Vou falar desta romaria na primeira metade do século XX. Dizia o célebre escritor Aquilino Ribeiro, no seu livro “Aldeia: terra, gente e bichos” em 1946: “os meses das festas são simultaneamente os meses dos pobres”. E aqui reporto-me para esta festa, com factos que são ainda do meu tempo, a principal entrada para a romaria estava apinhada de gente a quem a sorte não bafejou, a pedir uma esmolinha – aleijados, cegos, idosos, enfim gente muito pobre. Aproveitando a onda havia também gente duma etnia, que fazendo-se aleijadinhos, também se misturavam com os verdadeiros pedintes.
Voltando a Aquilino Ribeiro no seu livro “Terras do Demo”, em 1917, descreve a romaria da Senhora da Lapa em Sernancelhe, uma das maiores festividades ainda hoje na Beira Alta:
“- Ó meus ricos senhores, dai uma esmolinha ao aleijadinho! Olhaide para a minha triste sorte! – Ó almas caridosas dai cinco reisinhos ao desinfeliz! -Pela luz dos vossos olhos dai uma esmolinha ao ceguinho!”

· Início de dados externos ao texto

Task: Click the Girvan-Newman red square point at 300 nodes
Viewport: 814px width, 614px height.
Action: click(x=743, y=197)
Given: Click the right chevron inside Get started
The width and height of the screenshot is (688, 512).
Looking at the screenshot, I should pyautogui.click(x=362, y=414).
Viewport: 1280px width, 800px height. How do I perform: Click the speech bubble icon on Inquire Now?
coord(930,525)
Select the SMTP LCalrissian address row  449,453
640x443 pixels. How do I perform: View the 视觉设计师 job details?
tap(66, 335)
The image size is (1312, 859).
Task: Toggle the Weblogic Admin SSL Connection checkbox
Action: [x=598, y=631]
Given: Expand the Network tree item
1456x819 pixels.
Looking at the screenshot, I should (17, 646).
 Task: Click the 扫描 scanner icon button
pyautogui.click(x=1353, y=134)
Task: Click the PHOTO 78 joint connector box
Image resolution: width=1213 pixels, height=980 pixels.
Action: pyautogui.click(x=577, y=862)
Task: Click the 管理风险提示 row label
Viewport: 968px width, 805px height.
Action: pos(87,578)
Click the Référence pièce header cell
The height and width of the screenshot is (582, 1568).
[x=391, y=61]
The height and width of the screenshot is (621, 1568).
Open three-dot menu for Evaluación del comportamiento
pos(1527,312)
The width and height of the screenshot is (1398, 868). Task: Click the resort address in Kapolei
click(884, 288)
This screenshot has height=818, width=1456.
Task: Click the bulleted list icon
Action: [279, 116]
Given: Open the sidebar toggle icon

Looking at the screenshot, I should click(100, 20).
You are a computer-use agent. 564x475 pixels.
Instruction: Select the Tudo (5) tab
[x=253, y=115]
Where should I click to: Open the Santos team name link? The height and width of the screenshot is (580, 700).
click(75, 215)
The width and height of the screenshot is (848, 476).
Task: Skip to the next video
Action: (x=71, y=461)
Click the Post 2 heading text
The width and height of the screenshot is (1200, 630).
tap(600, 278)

Voltando agora à festa da minha terra, era impressionante a religiosidade dos que vinham lá da serra, alguns com um animal pela soga, normalmente com uma vaca (e aqui vê-se que havia entre os rurais e o gado uma ligação muito intrínseca, se a vaca teve um bom parto ou se criou uma cria perfeita), fazer a romaria à volta da capela, mais tarde houve proibição e os devotos vinham fora dos dias da festa. Outros vinham com um garoto de pomada, leia-se garrafão, e a mulher normalmente com uma condessa onde trazia os comes. Emborcavam umas canecas de verdasco e já mais para o fim do arraial armavam confusão, romaria onde não houvesse pancadaria, era raro. Dizia o “Comercio do Porto” em 1896: os romeiros esvaziaram muitas pipas de vinho. E em 1934, mais de oito pipas de vinho foram esvaziadas. Isto vem no seguimento do que se dizia no antigo regime que beber vinho é dar de comer a um milhão de portugueses. Quando o calor apertava também havia um aguadeiro, com um cântaro forrado a cortiça. Dois dias antes da festa, matava-se uma vaca, ou boi, no logradouro, era pendurada numa forte ranca de um sobreiro, aí era retalhada, vinha gente comprar. Do meu tempo de rapazinho, a estrada tinha chegado em 1935, apareceram o carroussel com uns cavalinhos, mais tarde veio o poço da morte e as cestas.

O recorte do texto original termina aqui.